** INFORMATION SUPPLIED follows **

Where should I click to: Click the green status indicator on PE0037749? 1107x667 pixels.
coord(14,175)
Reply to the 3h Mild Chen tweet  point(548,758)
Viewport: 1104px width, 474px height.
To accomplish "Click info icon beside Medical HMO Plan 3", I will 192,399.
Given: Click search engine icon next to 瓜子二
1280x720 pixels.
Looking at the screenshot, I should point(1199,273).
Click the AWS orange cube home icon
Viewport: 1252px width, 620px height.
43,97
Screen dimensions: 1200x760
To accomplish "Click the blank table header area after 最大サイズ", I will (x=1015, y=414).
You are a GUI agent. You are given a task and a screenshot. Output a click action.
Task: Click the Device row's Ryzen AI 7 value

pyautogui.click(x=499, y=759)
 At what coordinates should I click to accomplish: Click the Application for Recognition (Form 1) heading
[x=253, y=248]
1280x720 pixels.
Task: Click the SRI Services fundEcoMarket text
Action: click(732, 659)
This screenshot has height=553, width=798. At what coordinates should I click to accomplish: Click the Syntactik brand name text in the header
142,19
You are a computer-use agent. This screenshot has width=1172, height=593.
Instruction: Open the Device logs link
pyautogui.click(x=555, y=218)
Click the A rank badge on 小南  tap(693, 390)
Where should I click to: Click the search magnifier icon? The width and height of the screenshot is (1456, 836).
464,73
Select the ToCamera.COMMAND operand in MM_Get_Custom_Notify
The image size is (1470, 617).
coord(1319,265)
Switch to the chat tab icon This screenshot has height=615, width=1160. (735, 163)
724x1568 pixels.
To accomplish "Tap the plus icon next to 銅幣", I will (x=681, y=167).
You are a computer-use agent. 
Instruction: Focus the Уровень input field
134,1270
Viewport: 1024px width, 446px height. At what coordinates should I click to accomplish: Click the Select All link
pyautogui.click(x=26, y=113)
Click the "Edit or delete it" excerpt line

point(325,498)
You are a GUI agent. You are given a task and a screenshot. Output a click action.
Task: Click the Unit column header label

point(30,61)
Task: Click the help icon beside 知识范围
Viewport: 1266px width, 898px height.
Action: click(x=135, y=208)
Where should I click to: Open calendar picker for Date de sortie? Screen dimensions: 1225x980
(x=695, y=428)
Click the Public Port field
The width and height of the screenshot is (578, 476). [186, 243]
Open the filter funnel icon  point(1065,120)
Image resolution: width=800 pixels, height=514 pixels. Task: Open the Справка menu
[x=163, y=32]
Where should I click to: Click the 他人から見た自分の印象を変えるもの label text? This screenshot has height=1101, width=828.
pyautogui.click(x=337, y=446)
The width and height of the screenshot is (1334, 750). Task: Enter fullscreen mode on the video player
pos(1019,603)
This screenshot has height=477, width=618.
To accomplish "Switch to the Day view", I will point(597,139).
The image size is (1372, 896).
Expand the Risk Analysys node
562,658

** End of INFORMATION SUPPLIED **

No lines before the one containing "Instruction: Open the Device logs link" belong in the answer; write out that line and each one after it exactly, through the end of the records.

ANSWER BELOW:
Instruction: Open the Device logs link
pyautogui.click(x=555, y=218)
Click the A rank badge on 小南  tap(693, 390)
Where should I click to: Click the search magnifier icon? The width and height of the screenshot is (1456, 836).
464,73
Select the ToCamera.COMMAND operand in MM_Get_Custom_Notify
The image size is (1470, 617).
coord(1319,265)
Switch to the chat tab icon This screenshot has height=615, width=1160. (735, 163)
724x1568 pixels.
To accomplish "Tap the plus icon next to 銅幣", I will (x=681, y=167).
You are a computer-use agent. 
Instruction: Focus the Уровень input field
134,1270
Viewport: 1024px width, 446px height. At what coordinates should I click to accomplish: Click the Select All link
pyautogui.click(x=26, y=113)
Click the "Edit or delete it" excerpt line

point(325,498)
You are a GUI agent. You are given a task and a screenshot. Output a click action.
Task: Click the Unit column header label

point(30,61)
Task: Click the help icon beside 知识范围
Viewport: 1266px width, 898px height.
Action: click(x=135, y=208)
Where should I click to: Open calendar picker for Date de sortie? Screen dimensions: 1225x980
(x=695, y=428)
Click the Public Port field
The width and height of the screenshot is (578, 476). [186, 243]
Open the filter funnel icon  point(1065,120)
Image resolution: width=800 pixels, height=514 pixels. Task: Open the Справка menu
[x=163, y=32]
Where should I click to: Click the 他人から見た自分の印象を変えるもの label text? This screenshot has height=1101, width=828.
pyautogui.click(x=337, y=446)
The width and height of the screenshot is (1334, 750). Task: Enter fullscreen mode on the video player
pos(1019,603)
This screenshot has height=477, width=618.
To accomplish "Switch to the Day view", I will point(597,139).
The image size is (1372, 896).
Expand the Risk Analysys node
562,658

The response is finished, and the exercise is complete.